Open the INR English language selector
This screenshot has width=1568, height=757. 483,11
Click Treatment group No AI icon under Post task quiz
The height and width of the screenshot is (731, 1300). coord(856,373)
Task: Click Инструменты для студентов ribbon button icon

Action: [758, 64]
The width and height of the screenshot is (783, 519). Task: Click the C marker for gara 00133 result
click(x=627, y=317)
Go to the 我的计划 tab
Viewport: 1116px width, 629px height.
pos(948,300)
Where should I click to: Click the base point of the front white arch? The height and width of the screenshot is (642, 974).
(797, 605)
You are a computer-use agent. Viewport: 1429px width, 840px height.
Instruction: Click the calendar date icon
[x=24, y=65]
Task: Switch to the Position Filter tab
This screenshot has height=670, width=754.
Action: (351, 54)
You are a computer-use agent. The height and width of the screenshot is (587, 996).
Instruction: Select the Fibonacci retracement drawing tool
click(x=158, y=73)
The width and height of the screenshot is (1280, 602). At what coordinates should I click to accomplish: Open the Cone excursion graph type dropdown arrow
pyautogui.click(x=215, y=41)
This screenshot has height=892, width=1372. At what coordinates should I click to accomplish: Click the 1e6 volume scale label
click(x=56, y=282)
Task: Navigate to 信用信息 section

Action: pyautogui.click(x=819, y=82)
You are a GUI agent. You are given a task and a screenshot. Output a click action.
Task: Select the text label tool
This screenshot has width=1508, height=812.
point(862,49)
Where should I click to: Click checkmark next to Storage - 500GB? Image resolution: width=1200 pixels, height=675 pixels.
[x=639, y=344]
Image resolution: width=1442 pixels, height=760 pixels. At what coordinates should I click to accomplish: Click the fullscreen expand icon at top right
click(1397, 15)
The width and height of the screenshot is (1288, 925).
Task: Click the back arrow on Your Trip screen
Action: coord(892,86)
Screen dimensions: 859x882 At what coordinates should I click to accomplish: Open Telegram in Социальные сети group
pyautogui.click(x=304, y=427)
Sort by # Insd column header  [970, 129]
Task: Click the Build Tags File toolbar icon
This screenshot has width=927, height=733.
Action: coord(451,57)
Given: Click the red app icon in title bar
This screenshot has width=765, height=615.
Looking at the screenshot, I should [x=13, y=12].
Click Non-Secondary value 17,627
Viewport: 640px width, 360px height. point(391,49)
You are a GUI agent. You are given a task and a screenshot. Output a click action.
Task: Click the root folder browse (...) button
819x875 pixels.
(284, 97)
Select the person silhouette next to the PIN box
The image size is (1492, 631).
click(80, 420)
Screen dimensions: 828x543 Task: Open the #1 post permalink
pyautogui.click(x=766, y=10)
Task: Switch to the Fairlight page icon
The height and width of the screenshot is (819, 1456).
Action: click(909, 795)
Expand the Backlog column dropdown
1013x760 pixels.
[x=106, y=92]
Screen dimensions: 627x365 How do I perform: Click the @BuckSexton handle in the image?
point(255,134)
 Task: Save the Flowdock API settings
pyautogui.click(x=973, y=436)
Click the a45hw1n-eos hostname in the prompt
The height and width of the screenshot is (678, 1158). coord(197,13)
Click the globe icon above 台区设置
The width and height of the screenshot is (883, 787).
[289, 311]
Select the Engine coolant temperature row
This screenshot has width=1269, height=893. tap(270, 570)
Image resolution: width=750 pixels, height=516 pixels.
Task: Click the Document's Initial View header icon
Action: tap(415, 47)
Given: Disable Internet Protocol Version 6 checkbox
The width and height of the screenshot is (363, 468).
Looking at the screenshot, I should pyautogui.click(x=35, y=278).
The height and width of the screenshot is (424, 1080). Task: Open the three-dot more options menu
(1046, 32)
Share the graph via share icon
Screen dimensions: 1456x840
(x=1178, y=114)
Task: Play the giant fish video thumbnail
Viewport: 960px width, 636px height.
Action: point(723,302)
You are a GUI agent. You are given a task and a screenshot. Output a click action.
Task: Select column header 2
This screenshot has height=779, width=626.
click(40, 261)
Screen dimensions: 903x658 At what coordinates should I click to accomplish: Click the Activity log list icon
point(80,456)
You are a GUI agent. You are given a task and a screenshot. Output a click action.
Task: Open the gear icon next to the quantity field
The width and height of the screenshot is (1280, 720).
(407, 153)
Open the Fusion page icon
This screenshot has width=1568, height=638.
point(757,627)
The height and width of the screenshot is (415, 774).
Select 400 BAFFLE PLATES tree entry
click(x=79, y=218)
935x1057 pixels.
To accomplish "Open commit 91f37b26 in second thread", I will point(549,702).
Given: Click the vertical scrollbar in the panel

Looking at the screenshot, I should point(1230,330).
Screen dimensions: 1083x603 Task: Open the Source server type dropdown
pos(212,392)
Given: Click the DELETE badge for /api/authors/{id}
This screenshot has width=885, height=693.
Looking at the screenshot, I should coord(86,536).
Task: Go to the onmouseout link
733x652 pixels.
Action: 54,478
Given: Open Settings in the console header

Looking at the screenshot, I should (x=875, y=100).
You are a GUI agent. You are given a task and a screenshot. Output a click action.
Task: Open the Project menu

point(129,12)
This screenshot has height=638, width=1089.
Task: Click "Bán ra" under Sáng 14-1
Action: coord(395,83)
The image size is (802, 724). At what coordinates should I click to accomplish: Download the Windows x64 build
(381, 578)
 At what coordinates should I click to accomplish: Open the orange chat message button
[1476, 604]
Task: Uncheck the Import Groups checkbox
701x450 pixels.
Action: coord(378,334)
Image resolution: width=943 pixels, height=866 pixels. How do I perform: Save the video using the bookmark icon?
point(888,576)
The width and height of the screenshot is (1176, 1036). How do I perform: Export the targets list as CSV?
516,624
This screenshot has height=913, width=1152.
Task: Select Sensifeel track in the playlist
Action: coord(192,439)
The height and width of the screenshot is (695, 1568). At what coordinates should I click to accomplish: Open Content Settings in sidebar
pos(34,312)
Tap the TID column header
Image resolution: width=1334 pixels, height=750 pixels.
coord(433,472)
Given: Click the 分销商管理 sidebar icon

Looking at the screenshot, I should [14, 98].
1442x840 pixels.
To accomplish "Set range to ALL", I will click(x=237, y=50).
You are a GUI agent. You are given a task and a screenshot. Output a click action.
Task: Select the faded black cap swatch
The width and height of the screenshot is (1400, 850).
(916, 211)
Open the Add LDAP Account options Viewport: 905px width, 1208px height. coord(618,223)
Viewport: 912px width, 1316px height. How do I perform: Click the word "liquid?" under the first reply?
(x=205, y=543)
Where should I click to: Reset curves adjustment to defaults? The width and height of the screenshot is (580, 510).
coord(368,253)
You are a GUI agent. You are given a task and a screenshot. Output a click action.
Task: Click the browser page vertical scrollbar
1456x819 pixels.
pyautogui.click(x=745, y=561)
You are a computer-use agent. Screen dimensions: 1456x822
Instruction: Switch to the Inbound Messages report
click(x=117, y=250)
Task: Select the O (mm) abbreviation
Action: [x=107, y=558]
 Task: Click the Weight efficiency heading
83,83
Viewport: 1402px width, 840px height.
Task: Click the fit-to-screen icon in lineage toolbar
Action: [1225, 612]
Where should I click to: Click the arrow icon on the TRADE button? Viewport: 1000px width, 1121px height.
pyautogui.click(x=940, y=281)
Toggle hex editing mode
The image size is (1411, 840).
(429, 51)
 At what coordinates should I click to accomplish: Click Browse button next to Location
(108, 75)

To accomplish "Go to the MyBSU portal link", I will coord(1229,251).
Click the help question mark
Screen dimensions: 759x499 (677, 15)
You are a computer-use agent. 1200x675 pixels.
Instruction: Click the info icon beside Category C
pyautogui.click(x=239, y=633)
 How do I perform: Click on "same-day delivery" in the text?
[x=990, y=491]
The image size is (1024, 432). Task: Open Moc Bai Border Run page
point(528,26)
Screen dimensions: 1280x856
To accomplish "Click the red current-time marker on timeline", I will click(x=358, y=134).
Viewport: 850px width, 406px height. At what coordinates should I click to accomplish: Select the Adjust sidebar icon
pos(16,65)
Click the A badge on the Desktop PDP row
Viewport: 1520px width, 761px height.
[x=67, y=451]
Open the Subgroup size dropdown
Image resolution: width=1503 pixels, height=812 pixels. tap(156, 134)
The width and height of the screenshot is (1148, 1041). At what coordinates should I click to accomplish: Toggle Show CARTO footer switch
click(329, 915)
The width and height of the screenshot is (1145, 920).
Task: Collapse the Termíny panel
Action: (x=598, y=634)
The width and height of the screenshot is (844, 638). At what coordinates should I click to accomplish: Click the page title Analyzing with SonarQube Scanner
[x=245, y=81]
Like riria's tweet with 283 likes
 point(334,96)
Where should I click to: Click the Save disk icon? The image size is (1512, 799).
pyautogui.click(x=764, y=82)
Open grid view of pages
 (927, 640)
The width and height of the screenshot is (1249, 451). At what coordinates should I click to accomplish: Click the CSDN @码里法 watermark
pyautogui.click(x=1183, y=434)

## Your instructions
Reproduce the records verbatim, from the first line through the line containing "[x=639, y=344]", including that line.

## Exercise result
Open the INR English language selector
This screenshot has width=1568, height=757. 483,11
Click Treatment group No AI icon under Post task quiz
The height and width of the screenshot is (731, 1300). coord(856,373)
Task: Click Инструменты для студентов ribbon button icon

Action: [758, 64]
The width and height of the screenshot is (783, 519). Task: Click the C marker for gara 00133 result
click(x=627, y=317)
Go to the 我的计划 tab
Viewport: 1116px width, 629px height.
pos(948,300)
Where should I click to: Click the base point of the front white arch? The height and width of the screenshot is (642, 974).
(797, 605)
You are a computer-use agent. Viewport: 1429px width, 840px height.
Instruction: Click the calendar date icon
[x=24, y=65]
Task: Switch to the Position Filter tab
This screenshot has height=670, width=754.
Action: (351, 54)
You are a computer-use agent. The height and width of the screenshot is (587, 996).
Instruction: Select the Fibonacci retracement drawing tool
click(x=158, y=73)
The width and height of the screenshot is (1280, 602). At what coordinates should I click to accomplish: Open the Cone excursion graph type dropdown arrow
pyautogui.click(x=215, y=41)
This screenshot has height=892, width=1372. At what coordinates should I click to accomplish: Click the 1e6 volume scale label
click(x=56, y=282)
Task: Navigate to 信用信息 section

Action: pyautogui.click(x=819, y=82)
You are a GUI agent. You are given a task and a screenshot. Output a click action.
Task: Select the text label tool
This screenshot has width=1508, height=812.
point(862,49)
Where should I click to: Click checkmark next to Storage - 500GB? Image resolution: width=1200 pixels, height=675 pixels.
[x=639, y=344]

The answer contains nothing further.